I went on Good Morning Britain last to debate whether or not strippers could be feminists and the whole experience has triggered me horribly.
Since I began doing soul work on myself the last few years, I have realised just how many of my life experiences that I have buried within my subconscious. I wrote recently of a childhood sexual assault memory that resurfaced while I was pregnant with Lola.
When I say that these experiences were buried, I was aware that they had happened. I could recount them robotically…. as though describing a scene in a film…. But there was a detachment there. I wasn’t processing the enormity of the situation or feeling the emotions of it. It was there in my head….. but at the same time, it wasn’t.

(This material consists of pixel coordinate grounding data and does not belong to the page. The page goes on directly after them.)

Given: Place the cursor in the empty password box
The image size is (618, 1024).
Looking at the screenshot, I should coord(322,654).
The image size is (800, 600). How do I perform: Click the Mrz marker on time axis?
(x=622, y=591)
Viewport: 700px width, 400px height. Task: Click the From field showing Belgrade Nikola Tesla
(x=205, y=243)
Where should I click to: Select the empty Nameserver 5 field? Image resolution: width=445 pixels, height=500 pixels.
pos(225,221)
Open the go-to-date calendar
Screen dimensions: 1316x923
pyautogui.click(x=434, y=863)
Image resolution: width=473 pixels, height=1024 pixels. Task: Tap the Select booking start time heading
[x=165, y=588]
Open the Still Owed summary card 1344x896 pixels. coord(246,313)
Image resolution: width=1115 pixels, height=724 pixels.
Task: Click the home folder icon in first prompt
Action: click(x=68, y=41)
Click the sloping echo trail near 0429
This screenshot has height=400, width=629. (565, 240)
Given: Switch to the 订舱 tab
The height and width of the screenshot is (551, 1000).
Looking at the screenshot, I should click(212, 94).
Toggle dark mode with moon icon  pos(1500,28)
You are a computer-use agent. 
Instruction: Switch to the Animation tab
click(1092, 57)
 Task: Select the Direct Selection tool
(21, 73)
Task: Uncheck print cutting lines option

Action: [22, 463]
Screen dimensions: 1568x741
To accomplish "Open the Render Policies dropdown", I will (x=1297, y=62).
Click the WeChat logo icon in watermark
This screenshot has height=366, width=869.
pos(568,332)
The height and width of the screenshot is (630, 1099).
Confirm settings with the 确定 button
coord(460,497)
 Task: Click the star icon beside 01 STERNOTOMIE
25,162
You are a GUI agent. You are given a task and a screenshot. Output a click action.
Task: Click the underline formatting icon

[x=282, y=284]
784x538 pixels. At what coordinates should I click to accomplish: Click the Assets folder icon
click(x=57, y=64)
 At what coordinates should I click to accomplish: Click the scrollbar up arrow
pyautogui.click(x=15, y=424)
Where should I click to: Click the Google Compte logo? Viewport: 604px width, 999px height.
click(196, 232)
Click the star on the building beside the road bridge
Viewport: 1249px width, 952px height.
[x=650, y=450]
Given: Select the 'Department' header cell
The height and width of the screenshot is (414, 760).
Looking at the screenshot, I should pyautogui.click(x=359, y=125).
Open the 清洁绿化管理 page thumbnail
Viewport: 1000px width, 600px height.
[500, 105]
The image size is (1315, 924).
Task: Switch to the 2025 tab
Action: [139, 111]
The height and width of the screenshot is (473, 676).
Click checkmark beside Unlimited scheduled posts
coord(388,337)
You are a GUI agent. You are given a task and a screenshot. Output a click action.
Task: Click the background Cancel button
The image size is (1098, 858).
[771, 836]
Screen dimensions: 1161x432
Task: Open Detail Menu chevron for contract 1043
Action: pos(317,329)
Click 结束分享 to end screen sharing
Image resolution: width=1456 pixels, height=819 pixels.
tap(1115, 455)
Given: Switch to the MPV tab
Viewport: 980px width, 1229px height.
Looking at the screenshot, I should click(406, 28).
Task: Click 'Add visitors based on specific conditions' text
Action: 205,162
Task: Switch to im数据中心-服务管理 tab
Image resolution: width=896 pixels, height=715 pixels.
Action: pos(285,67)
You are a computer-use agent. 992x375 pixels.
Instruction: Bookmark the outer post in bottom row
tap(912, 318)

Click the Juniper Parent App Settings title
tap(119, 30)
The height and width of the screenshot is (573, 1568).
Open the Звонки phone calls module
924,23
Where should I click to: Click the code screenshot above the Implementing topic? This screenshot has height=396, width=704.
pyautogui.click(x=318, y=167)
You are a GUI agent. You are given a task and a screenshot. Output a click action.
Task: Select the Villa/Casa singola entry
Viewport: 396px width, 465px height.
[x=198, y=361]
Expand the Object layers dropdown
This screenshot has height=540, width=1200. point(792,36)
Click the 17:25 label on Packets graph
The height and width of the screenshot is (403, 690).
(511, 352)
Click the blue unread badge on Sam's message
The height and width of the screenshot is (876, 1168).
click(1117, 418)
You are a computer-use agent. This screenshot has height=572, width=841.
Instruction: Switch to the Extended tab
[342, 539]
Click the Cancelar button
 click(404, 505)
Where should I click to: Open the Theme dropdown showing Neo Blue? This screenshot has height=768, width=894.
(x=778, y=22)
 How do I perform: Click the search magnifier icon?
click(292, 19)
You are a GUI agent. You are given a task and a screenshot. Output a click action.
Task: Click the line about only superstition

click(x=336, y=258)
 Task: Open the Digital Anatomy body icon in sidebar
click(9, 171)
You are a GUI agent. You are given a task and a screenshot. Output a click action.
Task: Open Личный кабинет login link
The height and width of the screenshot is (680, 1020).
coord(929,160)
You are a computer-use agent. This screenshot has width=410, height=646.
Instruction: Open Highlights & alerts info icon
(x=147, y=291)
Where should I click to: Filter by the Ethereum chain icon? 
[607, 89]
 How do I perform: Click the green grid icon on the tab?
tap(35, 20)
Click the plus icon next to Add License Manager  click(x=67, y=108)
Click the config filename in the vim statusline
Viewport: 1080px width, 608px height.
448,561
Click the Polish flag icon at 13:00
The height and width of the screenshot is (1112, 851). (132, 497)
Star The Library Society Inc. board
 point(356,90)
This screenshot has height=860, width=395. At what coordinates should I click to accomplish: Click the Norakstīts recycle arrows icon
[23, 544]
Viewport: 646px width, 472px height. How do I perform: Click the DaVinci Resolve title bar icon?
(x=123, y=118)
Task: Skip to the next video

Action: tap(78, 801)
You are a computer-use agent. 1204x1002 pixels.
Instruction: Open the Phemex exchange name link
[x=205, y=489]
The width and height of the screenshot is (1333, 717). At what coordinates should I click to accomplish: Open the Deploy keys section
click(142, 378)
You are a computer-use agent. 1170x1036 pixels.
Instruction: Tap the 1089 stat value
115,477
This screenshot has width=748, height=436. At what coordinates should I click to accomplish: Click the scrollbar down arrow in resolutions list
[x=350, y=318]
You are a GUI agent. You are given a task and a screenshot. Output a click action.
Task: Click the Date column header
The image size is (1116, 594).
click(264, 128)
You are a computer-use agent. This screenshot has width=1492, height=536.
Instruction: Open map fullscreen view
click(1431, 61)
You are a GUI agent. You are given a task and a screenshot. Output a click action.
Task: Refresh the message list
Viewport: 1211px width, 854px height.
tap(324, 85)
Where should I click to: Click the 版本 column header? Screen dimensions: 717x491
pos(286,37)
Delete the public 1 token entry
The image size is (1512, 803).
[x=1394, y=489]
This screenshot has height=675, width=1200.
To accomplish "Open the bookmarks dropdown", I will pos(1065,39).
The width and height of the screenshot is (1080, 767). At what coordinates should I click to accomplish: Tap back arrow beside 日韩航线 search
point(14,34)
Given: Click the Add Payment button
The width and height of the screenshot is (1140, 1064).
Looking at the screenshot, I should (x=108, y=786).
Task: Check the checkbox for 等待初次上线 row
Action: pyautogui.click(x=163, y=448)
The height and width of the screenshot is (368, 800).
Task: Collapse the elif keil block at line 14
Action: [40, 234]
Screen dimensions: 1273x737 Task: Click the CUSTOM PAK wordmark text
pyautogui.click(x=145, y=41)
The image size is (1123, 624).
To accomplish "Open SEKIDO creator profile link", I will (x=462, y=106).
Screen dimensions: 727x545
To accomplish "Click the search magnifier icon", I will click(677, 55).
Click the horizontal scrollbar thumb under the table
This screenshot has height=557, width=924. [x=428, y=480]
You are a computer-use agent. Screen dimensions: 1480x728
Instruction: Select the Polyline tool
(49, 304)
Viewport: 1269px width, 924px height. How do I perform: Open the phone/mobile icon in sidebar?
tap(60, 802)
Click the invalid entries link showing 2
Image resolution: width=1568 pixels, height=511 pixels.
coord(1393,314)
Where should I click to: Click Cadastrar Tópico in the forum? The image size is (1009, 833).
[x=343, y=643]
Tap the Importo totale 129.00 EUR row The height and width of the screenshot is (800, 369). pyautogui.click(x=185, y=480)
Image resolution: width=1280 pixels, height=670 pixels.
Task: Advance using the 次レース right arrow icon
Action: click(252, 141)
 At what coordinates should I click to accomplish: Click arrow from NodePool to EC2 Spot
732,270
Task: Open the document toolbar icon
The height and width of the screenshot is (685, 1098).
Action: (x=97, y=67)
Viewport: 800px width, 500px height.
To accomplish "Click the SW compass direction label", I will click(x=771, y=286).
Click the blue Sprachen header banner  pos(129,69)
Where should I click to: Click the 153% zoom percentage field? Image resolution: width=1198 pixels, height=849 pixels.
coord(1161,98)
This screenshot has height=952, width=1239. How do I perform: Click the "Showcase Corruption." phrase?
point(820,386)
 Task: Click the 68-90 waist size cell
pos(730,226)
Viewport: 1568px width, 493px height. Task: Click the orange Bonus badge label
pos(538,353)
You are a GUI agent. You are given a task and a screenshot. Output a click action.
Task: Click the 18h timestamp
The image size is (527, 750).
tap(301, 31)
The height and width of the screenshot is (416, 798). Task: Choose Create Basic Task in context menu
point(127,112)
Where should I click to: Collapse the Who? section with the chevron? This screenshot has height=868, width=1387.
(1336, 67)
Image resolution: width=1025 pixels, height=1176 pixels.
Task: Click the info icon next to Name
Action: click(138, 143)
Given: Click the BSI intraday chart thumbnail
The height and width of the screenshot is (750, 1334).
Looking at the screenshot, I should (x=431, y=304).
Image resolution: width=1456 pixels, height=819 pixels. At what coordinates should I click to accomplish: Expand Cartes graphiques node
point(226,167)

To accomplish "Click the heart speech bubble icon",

I know… Confused much?
I didn’t know what I was going to say before I appeared on GMB. Whenever I’ve appeared in the past to talk about home educating, vaccinating, teenage sleep patterns etc… I have spent the night before in the hotel room reading relevant studies and desperately trying to commit statistics to memory.
I didn’t do any of that this time. As anyone who watches my Insta stories knows, I spent the night before smoking weed and watching gogglebox. I didn’t need to research this as far as I was concerned. The debate was about lapdancers, and I was the only one in that studio who had ever worked as one. I didn’t need to research anything…. I was speaking from a place of experience.
Given that I didn’t know what I was going to say, I was as surprised as anyone else when I began to recount an experience I’d had as a young lapdancer where I was taken from the very elite club in Paris that I was working in.. to a party in a castle. A 3-day party where there was enough cocaine to knock out Charlie Sheen and the girls where passed around like a charcuterie board at a wine tasting.
I knew this had happened….and yet until I blurted it out to Piers Morgan on live breakfast television I hadn’t really “remembered” it.
And remember it has triggered me… Horribly.
Bumping into Jim Davidson in the green room who I had danced for at 19 probably didn’t help either.
I’m learning to be grateful for these triggers as and when they are happening. They are showing me the holes that I need to address and work through….. And they’re appearing at a time in my life where I am equipped to deal with them.
It’s called soul work for a reason….. It really is fucking work.